───── DOCUMENT SECTION

Speaking before an audience of approximately 400 persons, Mills urged the Bloustein administration and faculty to maintain the school's high academic standards, to be receptive to changes in the profession, and sensitive to the implications of urban planning and policy-related decisions.
Rutgers was established as the colonial Queen's College in 1766 "to train young men for the ministry in the Dutch Reformed Church." In 1864, the state legislature designated the school as a land-grant college, and later the State University of New Jersey in 1945, according to a release from Mills. She participated in the 237th commencement exercises on May 22.
She notes that Virgin Islands born scholar Edward Wilmot Blyden applied to the college in 1850 under the guidance of St. Thomas Dutch Reformed Church, minister John P. Knox. Blyden was denied admission, and soon after relocated to Liberia in West Africa.
In her address, Mills also spoke of the "rags-to-riches" transformation of the Bloustein School into a premier multi-million dollar research and teaching institution, and the resulting loss of intimacy and the decline of informal intellectual exchanges among professors and students. Earlier, the urban planning department was housed in cramped quarters on Livingston Campus. In 1995, the year that Mills joined the program, the urban planning department relocated to the state-of-art Civic Square facility in downtown Brunswick.
The Bloustein School now offers sixteen degree and dual degree programs in planning and public policy, and is host to ten nationally recognized research centers, including the renown Center for Urban Policy Research. Mills successfully defended her doctoral dissertation in November 2002.
Mills conducted interdisciplinary research on the topic of identity politics in the field of historic preservation and urban planning practice. Her doctoral dissertation, "Identity, Power, and Place at the Margins: Negotiating Difference in 'El Barrio, San Anton – Ponce, Puerto Rico," pioneers the use qualitative and literary methods to examine community agency, and the legitimacy of oral traditions and traditional ways of knowing within urban planning practice. The historic San Anton community, which is chiefly the descendants of enslaved African people, also shares common roots with the Danish West Indies and 19th century mercantile economy of St. Thomas.
Writing and publishing projects
The founder of Synthesis Development Consultants, Mills plans to focus on scholarly research and publication, and consult on international development projects in the Caribbean and West Africa. She is employed part-time as a district correspondent with the Office of the Delegate to Congress Donna M. Christensen.
With poetry already published in St. Thomas in 1988 — a 45-page book of poems, "Meditations in Solitude," accompanied by a tape — writing will certainly be part of her future plans. "I perceive myself as a writer (instead of a poet)," she said, in an e-mail interview, "who will rely on the literary medium that is most appropriate for what I hope to accomplish. At this particular time, I am interested in use of oral narratives to document everyday experiences through my writing."
In line with that intent, last year Mills was one of the Alton Adams Music Research Institute workshop participants. The workshop taught residents methods of oral history to preserve the words and music of tradition bearers, and Mills' projects were on radio personality and drummer Irvin "Brownie" Brown and on saxophonist Alwyn "Lad" Richards.

──────────
───── SOURCE DATA

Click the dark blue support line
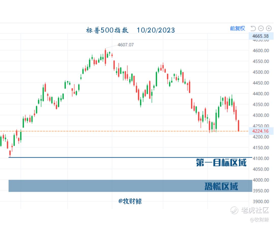 (x=130, y=157)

──────────

TASKS -
**a.** According to the article about Mills, how many degree and dual degree programs does the Bloustein School now offer?
**b.** Please return the passage of the article about Mills between "She notes that" and "in West Africa.", inclusive, word for word.
The lines are separate material, unrelated to the article about Mills.

OUTPUTS BY TASK -
**a.** Sixteen, in planning and public policy.

**b.**
She notes that Virgin Islands born scholar Edward Wilmot Blyden applied to the college in 1850 under the guidance of St. Thomas Dutch Reformed Church, minister John P. Knox. Blyden was denied admission, and soon after relocated to Liberia in West Africa.